Pendidikan Kita yang tak Pernah Maju

Senin 18 Jun 2012 19:51 WIB

Red: M Irwan Ariefyanto

Pendidikan tinggi (ilustrasi).

Pendidikan tinggi (ilustrasi).

Foto: Blogspot.com

REPUBLIKA.CO.ID,Mencerdaskan kehidupan bangsa, pada pembukaan UUD 1945 menjadi alasan

utama cikal bakal berbagai institusi pendidikan di Indonesia. Demi peningkatan mutu

kementerian pendidikan mengeluarkan parameter pendidikan. Termasuk kebijakan yang

kontroversial sekarang ini: jurnal ilmiah.

Seperti yang diketahui, beberapa waktu lalu Dirjen Dikti mengerluarkan surat edaran

berisi ketentuan terkait syarat kelulusan mahasiswa S-1, S-2 dan S-3. Mengejutkan bahwa

sarjana S-1 pun kini wajib memublikasikan makalah di jurnal ilmiah.

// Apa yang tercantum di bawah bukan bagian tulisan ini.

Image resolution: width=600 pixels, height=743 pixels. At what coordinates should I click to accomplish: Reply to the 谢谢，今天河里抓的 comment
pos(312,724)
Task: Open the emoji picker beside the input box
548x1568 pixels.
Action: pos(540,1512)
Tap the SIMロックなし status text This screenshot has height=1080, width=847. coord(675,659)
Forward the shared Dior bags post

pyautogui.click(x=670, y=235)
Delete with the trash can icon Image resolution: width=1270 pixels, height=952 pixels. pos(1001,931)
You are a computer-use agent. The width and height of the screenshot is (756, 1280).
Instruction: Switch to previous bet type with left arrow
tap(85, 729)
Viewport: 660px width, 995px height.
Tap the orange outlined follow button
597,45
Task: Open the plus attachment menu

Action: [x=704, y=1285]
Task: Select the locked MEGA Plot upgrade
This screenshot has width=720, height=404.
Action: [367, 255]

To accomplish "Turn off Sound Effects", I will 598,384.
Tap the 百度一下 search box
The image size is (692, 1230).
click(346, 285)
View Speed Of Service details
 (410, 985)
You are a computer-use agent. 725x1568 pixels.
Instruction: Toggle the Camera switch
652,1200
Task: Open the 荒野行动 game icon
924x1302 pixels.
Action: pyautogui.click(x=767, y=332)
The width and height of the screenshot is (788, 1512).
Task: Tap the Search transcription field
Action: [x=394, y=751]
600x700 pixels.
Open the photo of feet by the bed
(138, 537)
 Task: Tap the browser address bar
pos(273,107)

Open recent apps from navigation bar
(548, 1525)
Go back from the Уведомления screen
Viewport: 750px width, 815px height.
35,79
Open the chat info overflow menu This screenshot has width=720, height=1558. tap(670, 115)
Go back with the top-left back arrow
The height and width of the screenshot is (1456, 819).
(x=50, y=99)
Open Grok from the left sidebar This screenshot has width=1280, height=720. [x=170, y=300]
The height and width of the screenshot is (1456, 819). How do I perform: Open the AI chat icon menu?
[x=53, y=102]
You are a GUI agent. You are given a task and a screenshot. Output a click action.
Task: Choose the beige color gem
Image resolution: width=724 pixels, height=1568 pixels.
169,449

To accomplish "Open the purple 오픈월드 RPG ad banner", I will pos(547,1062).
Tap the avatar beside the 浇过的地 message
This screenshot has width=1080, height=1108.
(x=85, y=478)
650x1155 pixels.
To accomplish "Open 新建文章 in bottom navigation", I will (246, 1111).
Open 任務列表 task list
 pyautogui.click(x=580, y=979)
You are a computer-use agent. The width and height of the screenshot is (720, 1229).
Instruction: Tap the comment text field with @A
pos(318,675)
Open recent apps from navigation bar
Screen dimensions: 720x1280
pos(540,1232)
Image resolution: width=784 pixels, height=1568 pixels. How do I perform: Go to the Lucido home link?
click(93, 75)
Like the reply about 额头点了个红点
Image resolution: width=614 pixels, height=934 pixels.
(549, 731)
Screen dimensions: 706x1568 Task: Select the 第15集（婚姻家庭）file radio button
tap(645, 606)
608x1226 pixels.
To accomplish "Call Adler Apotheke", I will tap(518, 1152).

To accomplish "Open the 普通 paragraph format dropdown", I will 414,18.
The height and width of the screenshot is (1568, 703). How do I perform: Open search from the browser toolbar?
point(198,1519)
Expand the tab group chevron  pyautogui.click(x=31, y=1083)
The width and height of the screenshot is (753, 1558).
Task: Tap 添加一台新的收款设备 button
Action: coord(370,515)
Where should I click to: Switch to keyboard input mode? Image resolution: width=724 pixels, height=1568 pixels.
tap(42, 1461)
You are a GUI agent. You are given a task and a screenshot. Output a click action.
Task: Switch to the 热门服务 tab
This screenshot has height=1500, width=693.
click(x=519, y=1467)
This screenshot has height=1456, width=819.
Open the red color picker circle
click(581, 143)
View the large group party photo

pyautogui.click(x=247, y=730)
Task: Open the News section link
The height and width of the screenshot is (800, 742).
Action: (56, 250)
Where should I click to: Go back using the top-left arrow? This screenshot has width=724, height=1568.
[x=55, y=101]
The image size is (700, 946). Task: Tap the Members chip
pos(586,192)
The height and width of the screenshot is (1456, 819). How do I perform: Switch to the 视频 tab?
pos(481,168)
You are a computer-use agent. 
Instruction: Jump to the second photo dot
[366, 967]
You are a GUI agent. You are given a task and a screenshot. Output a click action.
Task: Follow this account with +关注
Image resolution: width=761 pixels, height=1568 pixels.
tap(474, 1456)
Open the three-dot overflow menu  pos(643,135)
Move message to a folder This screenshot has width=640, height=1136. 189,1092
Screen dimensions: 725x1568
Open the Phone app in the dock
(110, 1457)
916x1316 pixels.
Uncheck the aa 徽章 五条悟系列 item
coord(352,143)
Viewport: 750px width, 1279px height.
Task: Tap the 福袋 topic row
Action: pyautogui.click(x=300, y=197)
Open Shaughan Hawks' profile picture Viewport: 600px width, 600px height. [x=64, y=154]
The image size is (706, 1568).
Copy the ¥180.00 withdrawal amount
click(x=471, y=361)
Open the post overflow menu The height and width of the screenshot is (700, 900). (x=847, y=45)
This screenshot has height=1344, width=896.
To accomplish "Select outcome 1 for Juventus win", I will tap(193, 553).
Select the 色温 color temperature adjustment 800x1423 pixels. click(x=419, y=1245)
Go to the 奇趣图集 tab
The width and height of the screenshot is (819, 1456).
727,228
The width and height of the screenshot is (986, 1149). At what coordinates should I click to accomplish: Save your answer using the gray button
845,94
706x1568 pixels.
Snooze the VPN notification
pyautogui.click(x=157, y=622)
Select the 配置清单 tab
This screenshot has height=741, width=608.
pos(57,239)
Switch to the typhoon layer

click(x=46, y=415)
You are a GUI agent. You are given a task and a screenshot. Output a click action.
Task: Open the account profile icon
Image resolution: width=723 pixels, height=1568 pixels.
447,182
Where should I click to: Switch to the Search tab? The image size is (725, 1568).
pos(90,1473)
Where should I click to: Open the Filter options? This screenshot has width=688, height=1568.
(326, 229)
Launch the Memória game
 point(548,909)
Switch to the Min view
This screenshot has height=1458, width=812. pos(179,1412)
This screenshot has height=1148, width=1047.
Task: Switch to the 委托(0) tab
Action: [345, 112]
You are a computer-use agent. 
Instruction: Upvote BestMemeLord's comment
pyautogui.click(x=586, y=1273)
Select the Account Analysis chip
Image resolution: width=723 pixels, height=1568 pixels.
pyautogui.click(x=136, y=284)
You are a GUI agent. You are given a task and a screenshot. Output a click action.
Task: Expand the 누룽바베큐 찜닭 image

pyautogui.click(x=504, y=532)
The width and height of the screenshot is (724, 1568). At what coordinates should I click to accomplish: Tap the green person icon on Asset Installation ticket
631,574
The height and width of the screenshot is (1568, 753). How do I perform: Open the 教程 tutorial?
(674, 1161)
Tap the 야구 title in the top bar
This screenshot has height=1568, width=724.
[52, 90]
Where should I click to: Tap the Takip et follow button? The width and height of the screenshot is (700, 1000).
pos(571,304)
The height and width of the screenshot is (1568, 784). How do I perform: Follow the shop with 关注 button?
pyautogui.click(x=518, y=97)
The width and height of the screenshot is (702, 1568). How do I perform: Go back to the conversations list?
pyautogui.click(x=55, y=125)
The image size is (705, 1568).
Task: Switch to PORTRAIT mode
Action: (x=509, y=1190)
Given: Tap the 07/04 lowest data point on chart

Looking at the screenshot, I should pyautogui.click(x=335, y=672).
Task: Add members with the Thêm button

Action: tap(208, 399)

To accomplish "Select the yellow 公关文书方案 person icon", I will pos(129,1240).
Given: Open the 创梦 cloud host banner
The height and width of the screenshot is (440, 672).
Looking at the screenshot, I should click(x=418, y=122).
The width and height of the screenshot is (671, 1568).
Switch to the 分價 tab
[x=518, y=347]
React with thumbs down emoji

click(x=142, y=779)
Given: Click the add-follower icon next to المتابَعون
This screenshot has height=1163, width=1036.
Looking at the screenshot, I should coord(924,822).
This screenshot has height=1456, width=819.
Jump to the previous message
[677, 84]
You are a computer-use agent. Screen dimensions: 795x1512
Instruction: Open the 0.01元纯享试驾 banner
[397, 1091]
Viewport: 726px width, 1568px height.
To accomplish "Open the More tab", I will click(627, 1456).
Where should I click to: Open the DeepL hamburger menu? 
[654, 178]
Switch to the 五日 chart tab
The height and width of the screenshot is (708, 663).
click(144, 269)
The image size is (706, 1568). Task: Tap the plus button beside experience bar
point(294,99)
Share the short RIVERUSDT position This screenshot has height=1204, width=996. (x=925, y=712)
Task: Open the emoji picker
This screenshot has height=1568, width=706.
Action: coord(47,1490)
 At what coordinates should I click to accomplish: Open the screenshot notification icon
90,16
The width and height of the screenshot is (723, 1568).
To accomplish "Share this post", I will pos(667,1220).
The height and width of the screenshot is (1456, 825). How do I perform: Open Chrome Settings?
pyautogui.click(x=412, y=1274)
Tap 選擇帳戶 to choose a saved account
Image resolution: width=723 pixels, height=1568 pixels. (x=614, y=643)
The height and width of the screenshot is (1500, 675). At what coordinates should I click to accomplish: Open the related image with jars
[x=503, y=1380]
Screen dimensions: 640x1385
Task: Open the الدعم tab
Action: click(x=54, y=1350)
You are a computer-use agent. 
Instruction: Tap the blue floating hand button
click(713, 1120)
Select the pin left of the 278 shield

Tulisan ilmiah berarti berdasarkan hasil fakta-fakta, serta pemikiran logis, sistematis,

dan objektif. Keseluruhan ini tentu saja diperoleh melalui penelitian ilmiah. Tak sedikit

waktu yang diperlukan dalam melaksanakan penelitian ilmiah ini.

Apabila menghitung hingga waktu kelulusan mahasiswa semester akhir memiliki

waktu kotor sekitar lima bulan. Mengapa waktu kotor? Karena masing-masing universitas

memiliki waktu berbeda-beda terkait kelulusan mahasiswanya.

Artinya saat ini dalam kurun waktu tersebut mahasiswa tingkat akhir S-1 dituntut

membuat dua karya: skripsi dan jurnal ilmiah, yang keduanya sama-sama memakan waktu

lama. Mahasiswa S-1 juga perlu untuk menyiapkan dana ekstra guna mencetak jurnal serta

penelitiannya.

Realitanya kini Malaysia sendiri mengalokasikan lebih dari 25 persen APBN untuk

pendidikan dan murni untuk membiayai pendidikan. Sedangkan anggaran pendidikan di

negeri ini 20 persen, itu pun juga dipakai untuk membayar gaji guru dan dosen, serta membiayai

fungsi pendidikan di kementerian dan lembaga di mana ada sekitar 18 K/L.

Fakta lainnya menyangkut masalah dana. Dukungan dana riset ilmiah di Malaysia

cukup besar mencapai kisaran 30 persen dari APBN pendidikan mereka. Sedangkan di Indonesia?

Pada akhirnya sebelum membuat kebijakan ada baiknya menelaah dulu, sudah sejauh

mana kesiapan negara ini? Mau dibawa kemana mutu pendidikan apabila sebuah kebijakan

seperti terburu-buru?

Sisi positif kebijakan ini kemungkinan memang akan memotivasi mahasiswa sisi

ilmiah para mahasiswa Indonesia, tetapi apakah tidak terlalu terburu-buru memberi penekanan pada persyaratan kelulusan?